For my needs (adjust for your own) I want to run a daily backup and then a weekly clean up job to get rid of old backups.

To do this:

## Daily, 6AM PST backup
0 6 * * * /home/tarsnap-backup.sh mybackup /home/user1 && /home/tarsnap-backup.sh otherbackup /var/log/something/important

## Weekly, 6AM PST clean up of backups older than 7 days
0 6 * * 7 /home/tarsnap-delete.sh mybackup && /home/tarsnap-delete.sh otherbackup

That’ll work just fine. Every day at 6AM PST the backup script will run. Every 7 days at 6AM PST the delete script will run and clean up the old backups.

I went a step further though. I use a service called Dead Man’s Snitch (affiliate link). With this service I make a call to their service when I run a cron job. If that cron job fails to run for any reason and Dead Man’s Snitch won’t get the expected ping from me and they’ll send me an email (or push notification) alerting me to the problem. This is a great addition for something as important as a backup job.

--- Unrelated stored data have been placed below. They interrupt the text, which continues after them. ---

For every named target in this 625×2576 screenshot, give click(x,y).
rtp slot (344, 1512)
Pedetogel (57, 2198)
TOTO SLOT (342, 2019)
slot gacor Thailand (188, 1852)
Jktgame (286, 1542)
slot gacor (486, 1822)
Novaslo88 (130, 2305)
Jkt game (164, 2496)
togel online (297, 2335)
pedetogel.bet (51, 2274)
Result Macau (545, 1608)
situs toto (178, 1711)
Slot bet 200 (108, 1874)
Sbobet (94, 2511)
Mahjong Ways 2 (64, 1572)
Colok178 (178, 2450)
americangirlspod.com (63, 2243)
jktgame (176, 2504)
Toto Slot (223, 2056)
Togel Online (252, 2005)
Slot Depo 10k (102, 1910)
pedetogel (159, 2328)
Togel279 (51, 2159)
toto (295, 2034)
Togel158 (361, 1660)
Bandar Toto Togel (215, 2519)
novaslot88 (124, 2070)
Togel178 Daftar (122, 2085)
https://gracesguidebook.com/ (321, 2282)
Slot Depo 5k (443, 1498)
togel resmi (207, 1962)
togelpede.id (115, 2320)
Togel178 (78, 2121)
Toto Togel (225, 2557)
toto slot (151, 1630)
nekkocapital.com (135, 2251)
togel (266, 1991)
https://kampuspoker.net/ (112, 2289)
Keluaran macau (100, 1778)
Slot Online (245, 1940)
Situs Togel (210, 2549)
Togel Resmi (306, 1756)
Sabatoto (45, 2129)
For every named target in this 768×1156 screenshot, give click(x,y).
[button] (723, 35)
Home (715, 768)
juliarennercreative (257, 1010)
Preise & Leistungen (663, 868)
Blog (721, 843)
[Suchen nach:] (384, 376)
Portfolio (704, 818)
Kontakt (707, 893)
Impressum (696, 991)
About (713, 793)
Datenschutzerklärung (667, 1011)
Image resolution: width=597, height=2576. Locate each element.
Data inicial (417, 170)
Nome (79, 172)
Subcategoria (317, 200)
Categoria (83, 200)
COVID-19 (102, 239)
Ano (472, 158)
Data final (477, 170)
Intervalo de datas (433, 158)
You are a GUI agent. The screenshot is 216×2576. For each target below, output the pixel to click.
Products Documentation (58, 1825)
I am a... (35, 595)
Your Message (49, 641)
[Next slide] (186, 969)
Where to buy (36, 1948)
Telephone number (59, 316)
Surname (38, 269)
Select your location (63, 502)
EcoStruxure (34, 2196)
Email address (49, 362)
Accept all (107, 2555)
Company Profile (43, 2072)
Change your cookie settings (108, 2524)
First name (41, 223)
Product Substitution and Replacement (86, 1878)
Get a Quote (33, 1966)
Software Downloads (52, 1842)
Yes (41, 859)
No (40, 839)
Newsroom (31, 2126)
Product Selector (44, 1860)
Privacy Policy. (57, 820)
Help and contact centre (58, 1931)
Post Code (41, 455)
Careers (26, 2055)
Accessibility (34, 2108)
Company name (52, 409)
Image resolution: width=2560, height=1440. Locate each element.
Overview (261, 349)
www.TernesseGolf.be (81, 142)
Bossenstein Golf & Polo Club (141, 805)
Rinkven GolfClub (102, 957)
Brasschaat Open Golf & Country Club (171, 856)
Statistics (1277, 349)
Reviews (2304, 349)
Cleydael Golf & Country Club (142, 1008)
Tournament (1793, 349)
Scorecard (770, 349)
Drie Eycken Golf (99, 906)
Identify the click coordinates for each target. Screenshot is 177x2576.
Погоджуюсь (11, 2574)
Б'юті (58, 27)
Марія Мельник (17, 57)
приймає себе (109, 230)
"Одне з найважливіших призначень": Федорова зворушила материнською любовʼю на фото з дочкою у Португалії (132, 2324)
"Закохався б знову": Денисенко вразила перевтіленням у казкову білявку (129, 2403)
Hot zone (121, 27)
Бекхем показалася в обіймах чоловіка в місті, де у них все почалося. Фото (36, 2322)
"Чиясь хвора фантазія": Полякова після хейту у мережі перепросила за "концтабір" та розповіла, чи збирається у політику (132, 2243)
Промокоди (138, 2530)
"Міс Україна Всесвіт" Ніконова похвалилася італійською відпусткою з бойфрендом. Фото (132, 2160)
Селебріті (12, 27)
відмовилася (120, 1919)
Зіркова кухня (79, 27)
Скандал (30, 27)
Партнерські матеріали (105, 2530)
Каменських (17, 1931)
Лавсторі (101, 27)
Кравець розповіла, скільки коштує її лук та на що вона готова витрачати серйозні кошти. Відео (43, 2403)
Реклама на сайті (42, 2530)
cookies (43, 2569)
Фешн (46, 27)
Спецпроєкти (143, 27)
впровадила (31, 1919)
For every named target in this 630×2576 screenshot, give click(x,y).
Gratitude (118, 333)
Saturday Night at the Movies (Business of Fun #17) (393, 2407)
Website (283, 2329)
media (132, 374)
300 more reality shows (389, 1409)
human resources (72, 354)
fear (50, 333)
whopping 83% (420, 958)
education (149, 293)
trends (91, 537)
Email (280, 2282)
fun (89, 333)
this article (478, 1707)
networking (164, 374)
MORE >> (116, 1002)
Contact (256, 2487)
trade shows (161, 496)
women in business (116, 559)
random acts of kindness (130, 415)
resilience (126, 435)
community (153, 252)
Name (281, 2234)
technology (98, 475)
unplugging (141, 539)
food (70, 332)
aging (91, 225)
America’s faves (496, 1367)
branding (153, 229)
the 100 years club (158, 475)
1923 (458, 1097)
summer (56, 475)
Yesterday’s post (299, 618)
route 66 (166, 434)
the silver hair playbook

My cron jobs look like this after adding Dead Man’s Snitch:

## Daily, 6AM PST backup
0 6 * * * m=`time ( /home/tarsnap-backup.sh mybackup /home/user1 && /home/tarsnap-backup.sh otherbackup /var/log/something/important &> /dev/null) 2>&1` && curl -d "m=$m" https://nosnch.in/XXXXXXXX

## Weekly, 6AM PST clean up of backups older than 7 days
0 6 * * 7 m=`time ( /home/tarsnap-delete.sh mybackup && /home/tarsnap-delete.sh otherbackup &> /dev/null) 2>&1` && curl -d "m=$m" https://nosnch.in/XXXXXXXX

Definitely a bit more going on. Let’s take look.

With m=’time (…..’  we’re measuring the time each of our jobs take to run and then assigning that value to the m variable.  After the job completes we then do a curl to Dead Man’s Snitch passing the m variable.  On the Dead Man’s Snitch website you’ll get output like this:

2014-08-02 16:31:08 UTC real 1m15.358s user 0m0.878s sys 0m0.083s

This indicates the job completed in roughly 1 minute and 15 seconds. If the job fails to run for whatever reason Dead Man Snitch will alert you.

Wrap up:

So that’s it. At this point I am considering bumping out the clean up job to keep 30 days of backups potentially instead of 7 days. You could also get fancy and do things like keep 7 daily backups, keep a months worth of Sunday backups to have “weekly” restore points, and then keep 12 backups from the 1st of each month to have a “monthly” restore point. Go nuts with it. Please share if you expand on my extremely basic scripts.

As mentioned in “disclaimer 1” — I’m sure there’s a better way to do much of this. Hell, I’m sure I’m doing at least 1 dumb thing in this process. I’d be more than happy to hear any feedback, suggestions, and even some trolling on this post.